Without further ado, here’s the press release in all it’s glory:
It is with great pleasure that the Australian Society of Authors (ASA) announces that Margo Lanagan’s Sea Hearts (Allen & Unwin) and Fiona McFarlane’s The Night Guest (Penguin Books) have been named joint winners of the Barbara Jefferis Award 2014.
This is the first time that the Barbara Jefferis Award has been split between two titles. The winners will each receive $25,000, with $1000 being awarded to each of the shortlisted authors.
This year’s award was judged by Margaret Barbalet, Georgia Blain and Dorothy Johnston, and the shortlist included Amy Espeseth (Sufficient Grace, Scribe), Tracy Farr (The Life and Loves of Lena Gaunt, Fremantle Press), Jacinta Halloran (Pilgrimage, Scribe), Margaret Merrilees (The First Week, Wakefield Press) and Drusilla Modjeska (The Mountain, Vintage, Random House Australia). In choosing their shortlist, the judges were impressed in each case by the author’s strong, original voice, and authenticity of the female characters and the stories they inhabit.
The judges made the following statements about the winning titles:
Margo Lanagan’s Sea Hearts, set in a remote fictional village, reminiscent of a Scottish island, leapt out at all three judges as a superb, enduring story of lives changed in a small fishing community. Full of sensuous detail of the sea, the rocks, the wind, the weather, it makes hypnotic reading, a world of its own that engulfs the reader. Lanagan takes an old myth and gives it a unique flavour, drawing a tale that is both intensely of its time and moment, but also explores idealisation, history, miscegenation and loss.
Brilliantly original, and perfectly achieved, Fiona McFarlane’s The Night Guest defies simple classifications. The story that unfolds when Ruth, a woman in her mid seventies, living alone, is suddenly provided with a carer, is told with every nerve alive to the possibilities of misunderstanding and betrayal, and at the same time with great empathy. The appearance of a mysterious night guest, and its re-appearance at crucial moments, provides not only suspense, but also a complex metaphor for the beauties and dangers of the imaginative life.

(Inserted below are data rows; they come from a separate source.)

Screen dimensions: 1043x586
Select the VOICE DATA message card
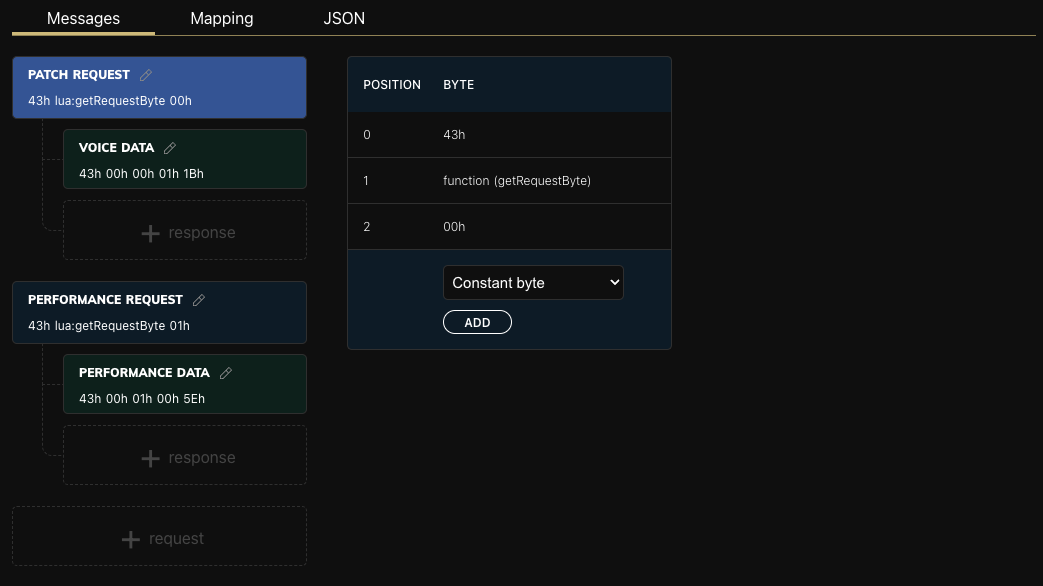pyautogui.click(x=184, y=158)
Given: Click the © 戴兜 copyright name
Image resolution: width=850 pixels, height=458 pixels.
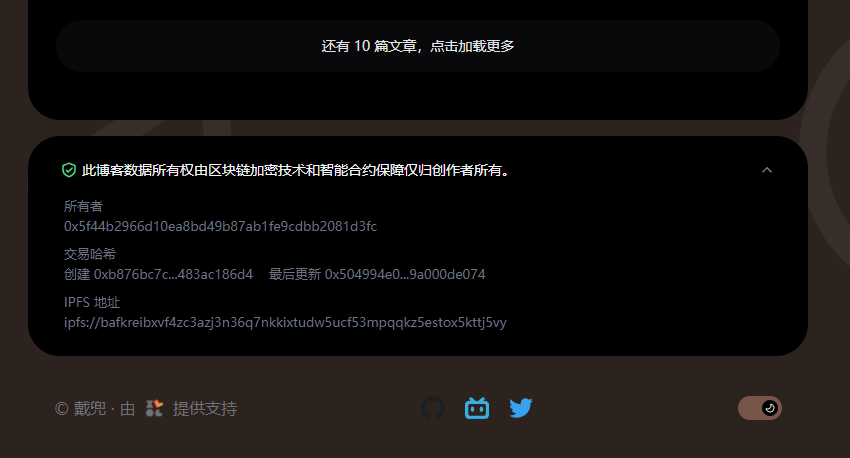Looking at the screenshot, I should [81, 408].

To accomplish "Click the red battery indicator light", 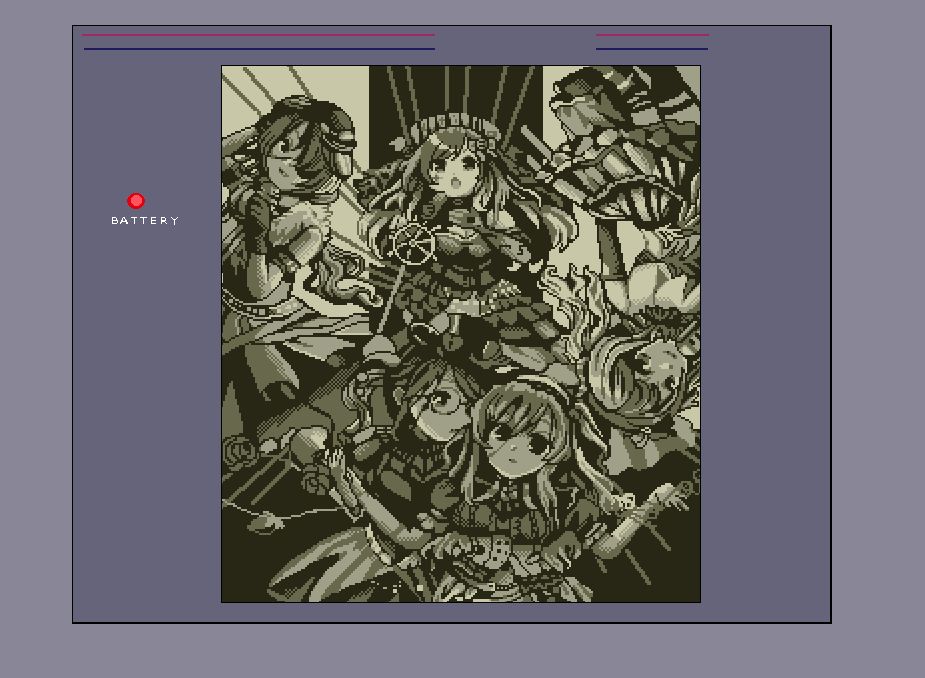I will (136, 201).
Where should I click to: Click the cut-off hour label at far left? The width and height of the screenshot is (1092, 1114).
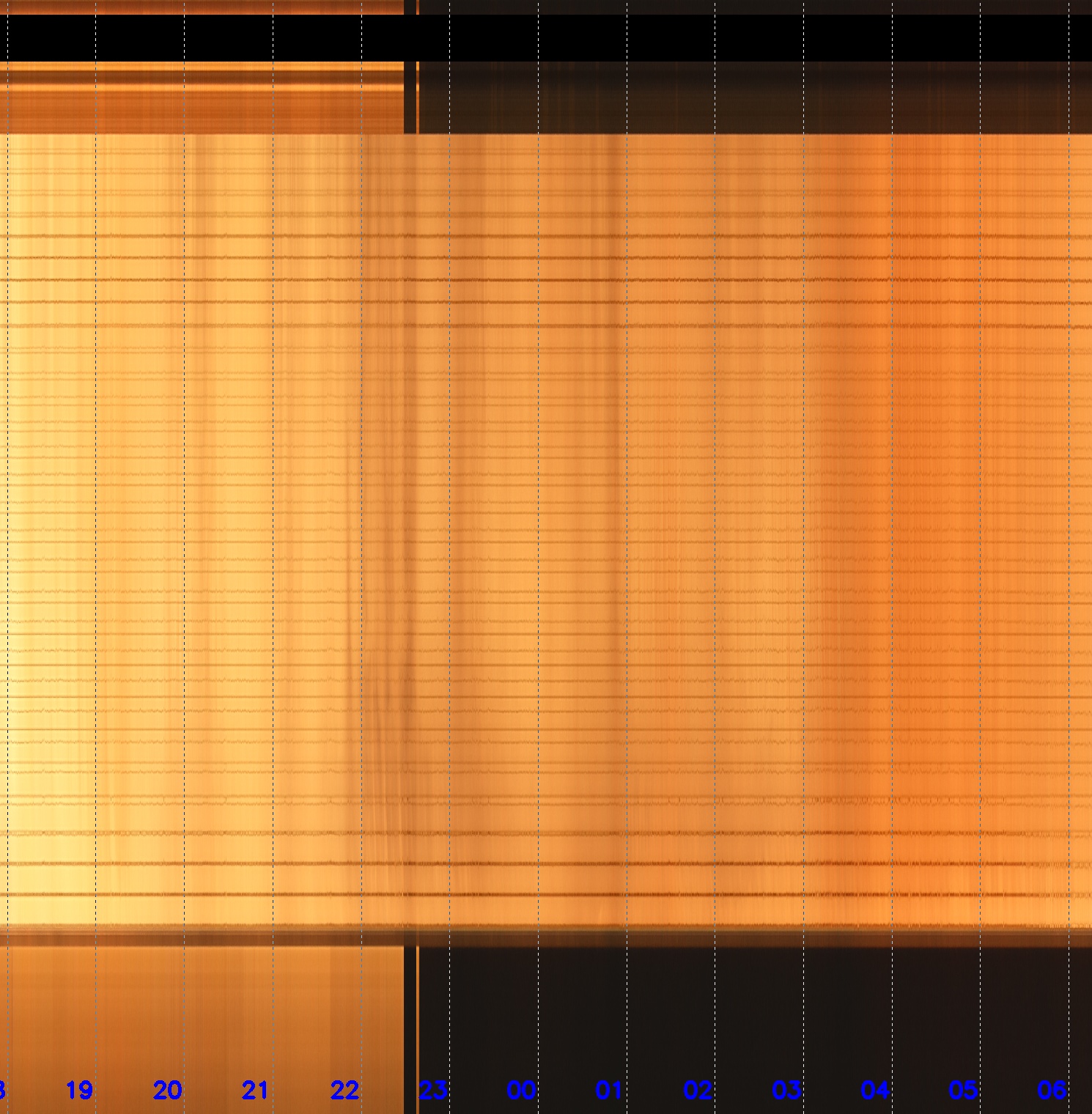(2, 1091)
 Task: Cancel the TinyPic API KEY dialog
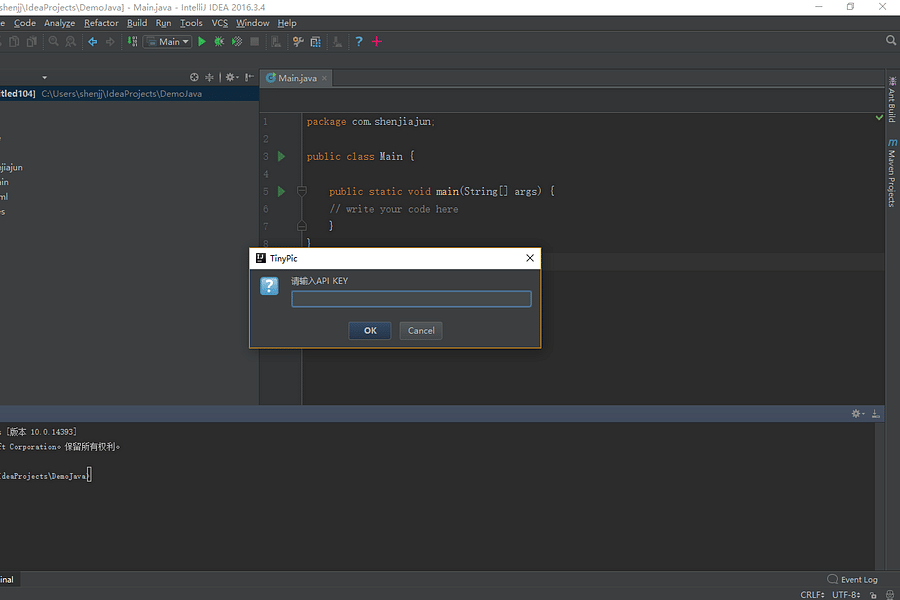click(420, 330)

In assessing the 72 entries submitted, the judges noted the breadth of contemporary Australian fiction, and the ambitious range of books finding their way into publication, including a number of debut novels of real originality. While self-published titles where accepted, including books published digitally, the majority of applications were submitted by publishers, and in print format.
Currently in its sixth year, the Barbara Jefferis Award is paid from the Barbara Jefferis Literary Fund, established by a bequest from Barbara Jefferis’ husband, much-loved film critic John Hinde. Barbara Jefferis was a novelist, a founding member of the Australian Society of Authors and its first woman President. The award has previously been won by Anna Funder, Helen Garner, Rhyll McMaster, Kristina Olsson and GL Osborne.